Definition kosmetischer Mittel

Gesetzlich (Artikel 2 der EG-Kosmetik-Verordnung) sind kosmetische Mittel definiert als Stoffe oder Gemische, die dazu bestimmt sind, äußerlich am Körper des Menschen oder in seiner Mundhöhle angewendet zu werden.

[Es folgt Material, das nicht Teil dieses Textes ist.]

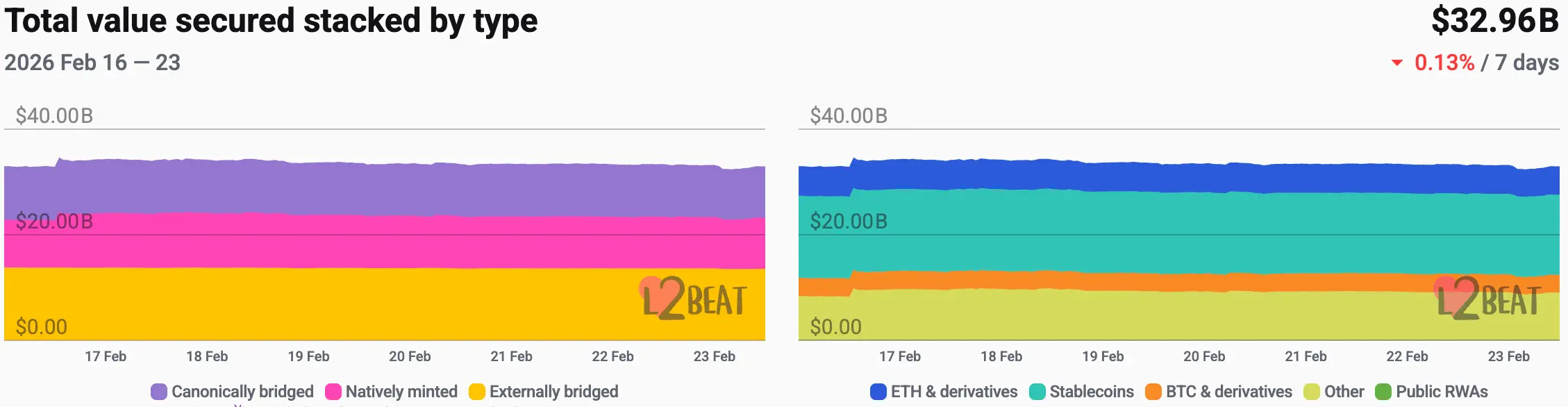The width and height of the screenshot is (1568, 407).
Task: Click the 20 Feb label on the left chart
Action: (410, 356)
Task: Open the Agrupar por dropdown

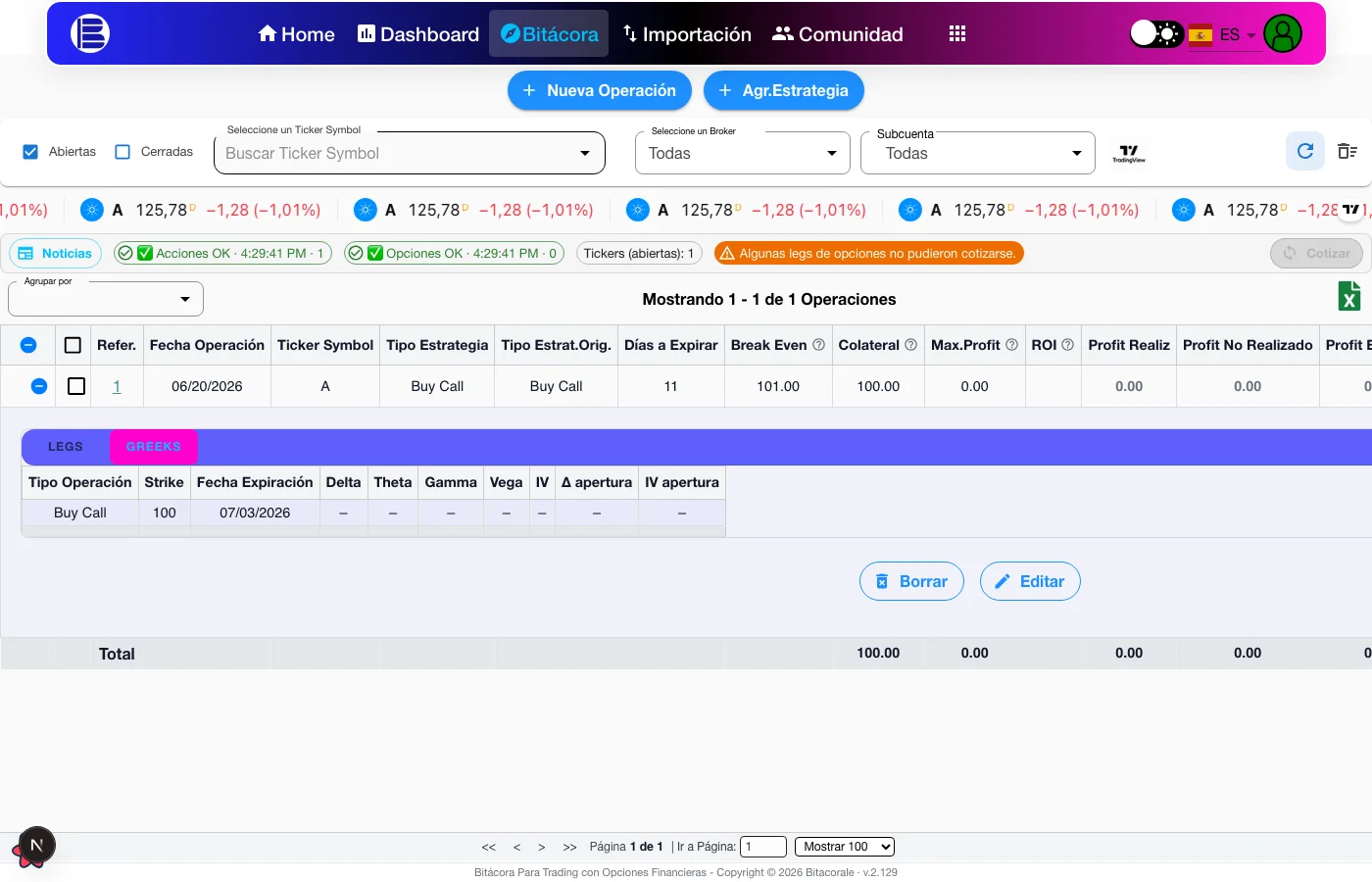Action: tap(106, 299)
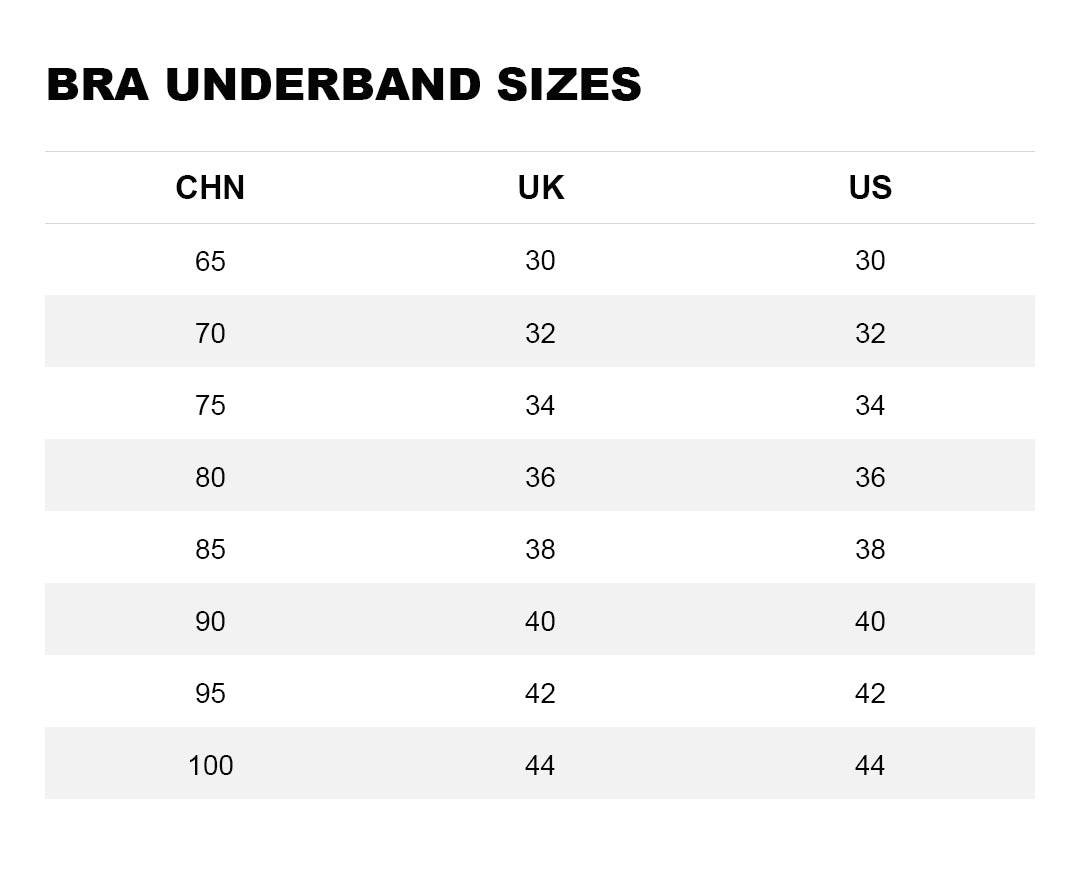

Ihre ausschließliche oder überwiegende Aufgabe ist es, Haut, Haare, Nägel, Lippen, die äußeren Intimregionen oder die Zähne und die Mundschleimhäute

- zu reinigen,

- zu schützen,

- in gutem Zustand zu erhalten,

- zu parfümieren,

- deren Aussehen zu verändern 

- oder den Körpergeruch zu beeinflussen.

Abgrenzung zu anderen Produktgruppen

Kosmetische Wirkungen im weiteren Sinne sind die Steigerung des Wohlbefindens, die Hebung des Selbstwertgefühls und eine höhere Akzeptanz durch die Mitmenschen. Dagegen sind Kosmetika nicht primär zur Verhütung oder Behandlung von Krankheiten bestimmt. Kosmetika können jedoch auch physiologische Wirkungen haben, solange die angepriesenen Wirkungen überwiegend kosmetischer Art sind.

Hinsichtlich der Abgrenzung zu anderen Produktgruppen (z. B. Arzneimittel, Biozidprodukte oder Lebensmittel) ist in erster Linie entscheidend, worin aus Sicht der Verbraucher die überwiegende Zweckbestimmung des jeweiligen Produktes besteht.

Leitlinie der Europäischen Kommission

Zur Abgrenzung kosmetischer Mittel von Arzneimitteln hat die Europäische Kommission ein umfassendes englischsprachiges Guidance Document auf ihrer Website veröffentlicht. Dieser Kriterienkatalog wurde basierend auf der bisherigen Rechtsprechung des Europäischen Gerichtshofs entwickelt. Die Entscheidung über die zutreffende Einstufung kann hiernach nur unter Berücksichtigung aller Eigenschaften des konkreten Produktes getroffen werden.